| Exercise description |
Where the records below show a line containing "Viewport: 1059px width, 511px height.", start copying; end with the line containing "Pick the Street View pegman icon", and copy it too.

[Stored data entries]
════════════════════

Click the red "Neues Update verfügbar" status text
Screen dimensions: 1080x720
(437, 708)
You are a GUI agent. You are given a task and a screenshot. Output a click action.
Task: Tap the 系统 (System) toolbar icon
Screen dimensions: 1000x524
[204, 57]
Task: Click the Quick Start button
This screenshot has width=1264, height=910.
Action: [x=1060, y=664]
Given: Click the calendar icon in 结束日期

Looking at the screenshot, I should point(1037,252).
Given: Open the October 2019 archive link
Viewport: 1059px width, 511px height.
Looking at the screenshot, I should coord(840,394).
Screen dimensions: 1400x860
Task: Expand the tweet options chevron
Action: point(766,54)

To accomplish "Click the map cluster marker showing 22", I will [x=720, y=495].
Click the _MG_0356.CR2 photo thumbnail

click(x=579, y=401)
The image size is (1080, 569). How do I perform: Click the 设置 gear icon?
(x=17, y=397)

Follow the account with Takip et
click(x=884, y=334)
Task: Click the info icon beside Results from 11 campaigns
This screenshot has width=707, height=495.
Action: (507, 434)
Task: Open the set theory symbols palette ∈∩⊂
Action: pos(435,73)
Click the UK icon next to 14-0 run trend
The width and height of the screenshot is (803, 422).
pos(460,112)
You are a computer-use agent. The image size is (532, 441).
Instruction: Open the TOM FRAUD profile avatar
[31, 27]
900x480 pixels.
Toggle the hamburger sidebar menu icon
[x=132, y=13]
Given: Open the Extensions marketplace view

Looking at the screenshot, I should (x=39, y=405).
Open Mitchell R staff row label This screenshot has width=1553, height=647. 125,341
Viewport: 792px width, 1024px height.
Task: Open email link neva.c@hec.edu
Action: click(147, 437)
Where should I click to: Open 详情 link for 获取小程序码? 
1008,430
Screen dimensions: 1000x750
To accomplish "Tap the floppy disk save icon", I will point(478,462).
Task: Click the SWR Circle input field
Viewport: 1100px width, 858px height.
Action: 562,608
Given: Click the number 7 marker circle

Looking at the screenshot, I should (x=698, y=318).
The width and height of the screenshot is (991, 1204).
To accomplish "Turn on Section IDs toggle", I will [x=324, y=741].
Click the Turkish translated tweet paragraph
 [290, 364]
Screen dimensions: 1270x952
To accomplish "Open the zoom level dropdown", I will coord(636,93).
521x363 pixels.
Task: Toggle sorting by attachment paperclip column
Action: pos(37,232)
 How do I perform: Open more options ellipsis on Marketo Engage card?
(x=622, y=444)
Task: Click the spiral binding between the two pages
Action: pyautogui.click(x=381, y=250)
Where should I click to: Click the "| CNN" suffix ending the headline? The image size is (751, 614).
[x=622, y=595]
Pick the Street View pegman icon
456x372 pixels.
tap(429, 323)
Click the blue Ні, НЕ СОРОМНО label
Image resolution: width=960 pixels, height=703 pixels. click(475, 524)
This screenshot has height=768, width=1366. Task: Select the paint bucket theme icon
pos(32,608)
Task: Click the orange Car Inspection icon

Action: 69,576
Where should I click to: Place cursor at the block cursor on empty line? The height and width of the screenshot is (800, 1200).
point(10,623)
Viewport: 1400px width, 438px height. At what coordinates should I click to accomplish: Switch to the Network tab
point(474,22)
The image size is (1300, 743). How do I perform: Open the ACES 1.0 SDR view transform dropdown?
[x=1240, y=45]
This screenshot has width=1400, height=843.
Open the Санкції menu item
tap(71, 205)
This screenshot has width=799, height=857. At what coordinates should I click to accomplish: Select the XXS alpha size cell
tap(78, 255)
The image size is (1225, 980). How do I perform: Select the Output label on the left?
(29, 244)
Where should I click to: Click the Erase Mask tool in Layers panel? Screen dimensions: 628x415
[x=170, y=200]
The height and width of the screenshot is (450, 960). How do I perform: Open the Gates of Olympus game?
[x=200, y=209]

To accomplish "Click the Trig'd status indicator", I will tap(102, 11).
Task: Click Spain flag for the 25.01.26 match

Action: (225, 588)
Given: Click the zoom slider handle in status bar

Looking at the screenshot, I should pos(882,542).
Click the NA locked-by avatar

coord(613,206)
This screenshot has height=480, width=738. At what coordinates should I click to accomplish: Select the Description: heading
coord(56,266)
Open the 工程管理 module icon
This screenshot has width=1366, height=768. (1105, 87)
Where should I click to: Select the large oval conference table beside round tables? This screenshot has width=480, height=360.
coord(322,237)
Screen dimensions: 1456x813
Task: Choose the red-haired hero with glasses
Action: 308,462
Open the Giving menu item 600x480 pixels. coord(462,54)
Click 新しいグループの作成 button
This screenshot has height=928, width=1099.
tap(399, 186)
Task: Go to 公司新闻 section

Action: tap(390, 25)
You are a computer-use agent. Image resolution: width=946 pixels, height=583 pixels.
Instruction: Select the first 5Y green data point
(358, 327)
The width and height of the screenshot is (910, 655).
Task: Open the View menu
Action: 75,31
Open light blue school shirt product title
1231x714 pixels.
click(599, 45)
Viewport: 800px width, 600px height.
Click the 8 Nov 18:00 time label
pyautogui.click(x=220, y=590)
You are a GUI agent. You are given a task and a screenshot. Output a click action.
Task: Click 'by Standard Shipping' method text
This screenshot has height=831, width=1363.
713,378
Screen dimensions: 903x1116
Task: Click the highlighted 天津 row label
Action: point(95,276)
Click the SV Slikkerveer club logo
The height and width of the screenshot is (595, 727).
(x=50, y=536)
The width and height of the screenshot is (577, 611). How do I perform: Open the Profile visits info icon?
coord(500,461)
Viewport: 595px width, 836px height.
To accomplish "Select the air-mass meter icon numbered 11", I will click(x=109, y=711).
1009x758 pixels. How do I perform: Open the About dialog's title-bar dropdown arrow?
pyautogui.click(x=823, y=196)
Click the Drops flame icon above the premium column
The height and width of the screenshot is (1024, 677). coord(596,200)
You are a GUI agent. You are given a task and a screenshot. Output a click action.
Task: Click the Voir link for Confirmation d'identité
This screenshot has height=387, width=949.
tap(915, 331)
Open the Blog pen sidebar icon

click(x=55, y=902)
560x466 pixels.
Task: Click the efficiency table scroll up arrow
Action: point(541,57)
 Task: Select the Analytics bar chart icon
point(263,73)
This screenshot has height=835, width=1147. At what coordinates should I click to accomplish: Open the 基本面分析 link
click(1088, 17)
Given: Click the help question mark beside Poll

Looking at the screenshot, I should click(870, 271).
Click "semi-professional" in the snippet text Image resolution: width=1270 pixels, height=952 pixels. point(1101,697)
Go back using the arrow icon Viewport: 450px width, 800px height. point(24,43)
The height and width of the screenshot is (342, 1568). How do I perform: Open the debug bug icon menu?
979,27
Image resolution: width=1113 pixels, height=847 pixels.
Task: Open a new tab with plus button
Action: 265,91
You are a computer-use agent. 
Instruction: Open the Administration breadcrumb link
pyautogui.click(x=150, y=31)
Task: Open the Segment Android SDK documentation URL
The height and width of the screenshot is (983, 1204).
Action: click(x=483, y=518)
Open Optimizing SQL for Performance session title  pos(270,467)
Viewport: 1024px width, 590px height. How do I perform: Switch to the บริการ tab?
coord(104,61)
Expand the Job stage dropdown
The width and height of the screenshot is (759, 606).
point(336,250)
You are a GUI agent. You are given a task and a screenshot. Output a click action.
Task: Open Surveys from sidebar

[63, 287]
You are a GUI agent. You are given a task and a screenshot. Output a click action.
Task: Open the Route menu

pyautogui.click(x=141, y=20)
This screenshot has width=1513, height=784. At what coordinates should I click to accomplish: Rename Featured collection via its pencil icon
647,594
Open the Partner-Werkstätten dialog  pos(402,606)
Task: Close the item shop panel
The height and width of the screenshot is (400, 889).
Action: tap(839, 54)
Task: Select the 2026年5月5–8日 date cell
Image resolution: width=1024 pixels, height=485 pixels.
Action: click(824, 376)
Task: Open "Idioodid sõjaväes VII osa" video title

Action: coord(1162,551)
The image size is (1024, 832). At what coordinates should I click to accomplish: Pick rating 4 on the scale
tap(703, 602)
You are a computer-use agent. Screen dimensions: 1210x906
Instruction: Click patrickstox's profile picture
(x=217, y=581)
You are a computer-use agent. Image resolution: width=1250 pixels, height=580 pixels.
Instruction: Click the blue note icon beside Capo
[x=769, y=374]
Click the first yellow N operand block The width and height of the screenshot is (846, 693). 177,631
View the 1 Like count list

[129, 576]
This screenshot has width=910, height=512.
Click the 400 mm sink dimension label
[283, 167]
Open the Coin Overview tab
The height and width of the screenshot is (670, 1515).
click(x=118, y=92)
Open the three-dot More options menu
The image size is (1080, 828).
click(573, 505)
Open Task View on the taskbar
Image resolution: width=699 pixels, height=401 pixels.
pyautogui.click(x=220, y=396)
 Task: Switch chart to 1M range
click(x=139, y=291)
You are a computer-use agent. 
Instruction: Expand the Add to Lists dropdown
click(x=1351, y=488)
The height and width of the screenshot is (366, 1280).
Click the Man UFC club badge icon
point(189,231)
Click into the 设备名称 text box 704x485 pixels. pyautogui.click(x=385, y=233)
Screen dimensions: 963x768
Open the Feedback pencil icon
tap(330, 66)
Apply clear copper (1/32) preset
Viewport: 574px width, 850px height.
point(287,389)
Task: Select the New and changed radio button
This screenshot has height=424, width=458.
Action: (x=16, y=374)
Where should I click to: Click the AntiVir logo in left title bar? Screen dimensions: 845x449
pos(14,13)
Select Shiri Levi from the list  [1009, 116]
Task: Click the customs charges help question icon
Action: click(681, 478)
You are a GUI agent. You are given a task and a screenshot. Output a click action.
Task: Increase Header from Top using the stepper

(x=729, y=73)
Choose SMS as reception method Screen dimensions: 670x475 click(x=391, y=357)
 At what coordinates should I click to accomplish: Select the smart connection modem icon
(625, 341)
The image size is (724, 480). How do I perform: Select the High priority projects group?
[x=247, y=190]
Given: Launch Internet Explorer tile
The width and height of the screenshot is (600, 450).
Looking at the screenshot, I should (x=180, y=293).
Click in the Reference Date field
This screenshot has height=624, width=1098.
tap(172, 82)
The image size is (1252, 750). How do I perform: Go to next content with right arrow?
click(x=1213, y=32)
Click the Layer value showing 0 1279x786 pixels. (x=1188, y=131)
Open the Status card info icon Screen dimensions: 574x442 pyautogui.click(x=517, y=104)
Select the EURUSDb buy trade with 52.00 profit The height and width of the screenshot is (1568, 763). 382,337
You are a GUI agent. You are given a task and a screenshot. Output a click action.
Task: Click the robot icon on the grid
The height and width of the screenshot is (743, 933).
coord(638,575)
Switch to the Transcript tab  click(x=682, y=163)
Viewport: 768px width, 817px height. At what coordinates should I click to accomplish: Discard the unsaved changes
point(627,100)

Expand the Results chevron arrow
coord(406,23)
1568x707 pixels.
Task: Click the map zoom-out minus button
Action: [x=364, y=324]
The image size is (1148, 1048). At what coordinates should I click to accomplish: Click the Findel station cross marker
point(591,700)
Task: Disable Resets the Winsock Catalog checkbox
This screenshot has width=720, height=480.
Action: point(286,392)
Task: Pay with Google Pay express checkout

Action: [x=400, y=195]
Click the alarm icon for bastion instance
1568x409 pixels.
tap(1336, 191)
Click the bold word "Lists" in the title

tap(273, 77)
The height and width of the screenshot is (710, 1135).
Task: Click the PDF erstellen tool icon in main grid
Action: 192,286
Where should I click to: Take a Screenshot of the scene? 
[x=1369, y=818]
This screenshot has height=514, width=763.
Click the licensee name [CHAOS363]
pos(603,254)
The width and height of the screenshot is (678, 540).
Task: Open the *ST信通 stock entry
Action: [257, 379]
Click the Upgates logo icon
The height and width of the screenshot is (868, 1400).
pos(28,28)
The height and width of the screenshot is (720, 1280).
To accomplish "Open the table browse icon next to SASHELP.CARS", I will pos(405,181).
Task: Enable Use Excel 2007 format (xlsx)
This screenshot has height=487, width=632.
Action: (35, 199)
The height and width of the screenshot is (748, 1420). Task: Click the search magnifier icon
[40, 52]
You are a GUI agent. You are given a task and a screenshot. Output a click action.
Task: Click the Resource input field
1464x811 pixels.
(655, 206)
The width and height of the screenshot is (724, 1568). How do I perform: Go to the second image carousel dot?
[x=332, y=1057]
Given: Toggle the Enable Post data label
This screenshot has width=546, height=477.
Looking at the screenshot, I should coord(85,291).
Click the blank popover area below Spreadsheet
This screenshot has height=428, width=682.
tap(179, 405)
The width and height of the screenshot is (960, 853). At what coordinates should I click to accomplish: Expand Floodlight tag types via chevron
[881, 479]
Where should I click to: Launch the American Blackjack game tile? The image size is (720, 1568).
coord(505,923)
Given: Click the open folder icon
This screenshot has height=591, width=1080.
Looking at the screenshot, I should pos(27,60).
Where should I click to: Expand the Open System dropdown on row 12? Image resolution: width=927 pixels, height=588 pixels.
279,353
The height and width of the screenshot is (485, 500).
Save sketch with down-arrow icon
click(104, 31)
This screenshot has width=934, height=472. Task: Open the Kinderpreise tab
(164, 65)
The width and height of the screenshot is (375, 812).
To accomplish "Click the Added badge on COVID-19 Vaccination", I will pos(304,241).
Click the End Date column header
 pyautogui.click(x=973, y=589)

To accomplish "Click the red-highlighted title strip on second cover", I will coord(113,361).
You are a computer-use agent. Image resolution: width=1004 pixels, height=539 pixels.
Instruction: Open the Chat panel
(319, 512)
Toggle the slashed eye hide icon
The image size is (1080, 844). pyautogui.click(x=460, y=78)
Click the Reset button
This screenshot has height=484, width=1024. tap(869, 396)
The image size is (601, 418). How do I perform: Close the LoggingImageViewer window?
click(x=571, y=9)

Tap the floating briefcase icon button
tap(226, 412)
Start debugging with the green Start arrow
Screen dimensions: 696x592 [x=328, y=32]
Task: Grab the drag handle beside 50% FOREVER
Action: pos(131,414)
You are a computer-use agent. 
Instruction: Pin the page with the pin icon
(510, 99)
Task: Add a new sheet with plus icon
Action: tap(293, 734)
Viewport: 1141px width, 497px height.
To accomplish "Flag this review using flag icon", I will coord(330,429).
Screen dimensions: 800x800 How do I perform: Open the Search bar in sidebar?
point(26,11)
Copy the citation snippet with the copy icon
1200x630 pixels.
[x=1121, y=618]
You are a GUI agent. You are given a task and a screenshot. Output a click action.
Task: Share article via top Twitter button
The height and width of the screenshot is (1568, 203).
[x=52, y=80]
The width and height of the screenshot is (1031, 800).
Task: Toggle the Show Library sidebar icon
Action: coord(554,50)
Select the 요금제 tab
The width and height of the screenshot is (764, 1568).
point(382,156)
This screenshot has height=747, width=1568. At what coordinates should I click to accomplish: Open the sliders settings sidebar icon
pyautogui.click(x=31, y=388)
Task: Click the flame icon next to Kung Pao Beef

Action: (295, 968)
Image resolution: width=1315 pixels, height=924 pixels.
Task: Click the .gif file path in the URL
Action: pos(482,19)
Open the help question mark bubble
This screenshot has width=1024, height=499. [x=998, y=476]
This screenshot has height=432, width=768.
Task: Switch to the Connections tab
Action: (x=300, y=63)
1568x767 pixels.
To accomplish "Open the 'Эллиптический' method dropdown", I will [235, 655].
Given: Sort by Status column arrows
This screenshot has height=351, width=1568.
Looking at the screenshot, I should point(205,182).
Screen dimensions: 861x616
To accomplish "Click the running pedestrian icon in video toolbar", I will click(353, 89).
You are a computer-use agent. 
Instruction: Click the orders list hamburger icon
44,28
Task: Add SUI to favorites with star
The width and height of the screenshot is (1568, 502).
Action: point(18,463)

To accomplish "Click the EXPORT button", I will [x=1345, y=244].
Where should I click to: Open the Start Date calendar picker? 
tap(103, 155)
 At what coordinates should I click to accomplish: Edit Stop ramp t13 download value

════════════════════

| Answer to this exercise |
Viewport: 1059px width, 511px height.
Looking at the screenshot, I should coord(840,394).
Screen dimensions: 1400x860
Task: Expand the tweet options chevron
Action: point(766,54)

To accomplish "Click the map cluster marker showing 22", I will [x=720, y=495].
Click the _MG_0356.CR2 photo thumbnail

click(x=579, y=401)
The image size is (1080, 569). How do I perform: Click the 设置 gear icon?
(x=17, y=397)

Follow the account with Takip et
click(x=884, y=334)
Task: Click the info icon beside Results from 11 campaigns
This screenshot has width=707, height=495.
Action: (507, 434)
Task: Open the set theory symbols palette ∈∩⊂
Action: pos(435,73)
Click the UK icon next to 14-0 run trend
The width and height of the screenshot is (803, 422).
pos(460,112)
You are a computer-use agent. The image size is (532, 441).
Instruction: Open the TOM FRAUD profile avatar
[31, 27]
900x480 pixels.
Toggle the hamburger sidebar menu icon
[x=132, y=13]
Given: Open the Extensions marketplace view

Looking at the screenshot, I should (x=39, y=405).
Open Mitchell R staff row label This screenshot has width=1553, height=647. 125,341
Viewport: 792px width, 1024px height.
Task: Open email link neva.c@hec.edu
Action: click(147, 437)
Where should I click to: Open 详情 link for 获取小程序码? 
1008,430
Screen dimensions: 1000x750
To accomplish "Tap the floppy disk save icon", I will point(478,462).
Task: Click the SWR Circle input field
Viewport: 1100px width, 858px height.
Action: 562,608
Given: Click the number 7 marker circle

Looking at the screenshot, I should (x=698, y=318).
The width and height of the screenshot is (991, 1204).
To accomplish "Turn on Section IDs toggle", I will [x=324, y=741].
Click the Turkish translated tweet paragraph
 [290, 364]
Screen dimensions: 1270x952
To accomplish "Open the zoom level dropdown", I will coord(636,93).
521x363 pixels.
Task: Toggle sorting by attachment paperclip column
Action: pos(37,232)
 How do I perform: Open more options ellipsis on Marketo Engage card?
(x=622, y=444)
Task: Click the spiral binding between the two pages
Action: pyautogui.click(x=381, y=250)
Where should I click to: Click the "| CNN" suffix ending the headline? The image size is (751, 614).
[x=622, y=595]
Pick the Street View pegman icon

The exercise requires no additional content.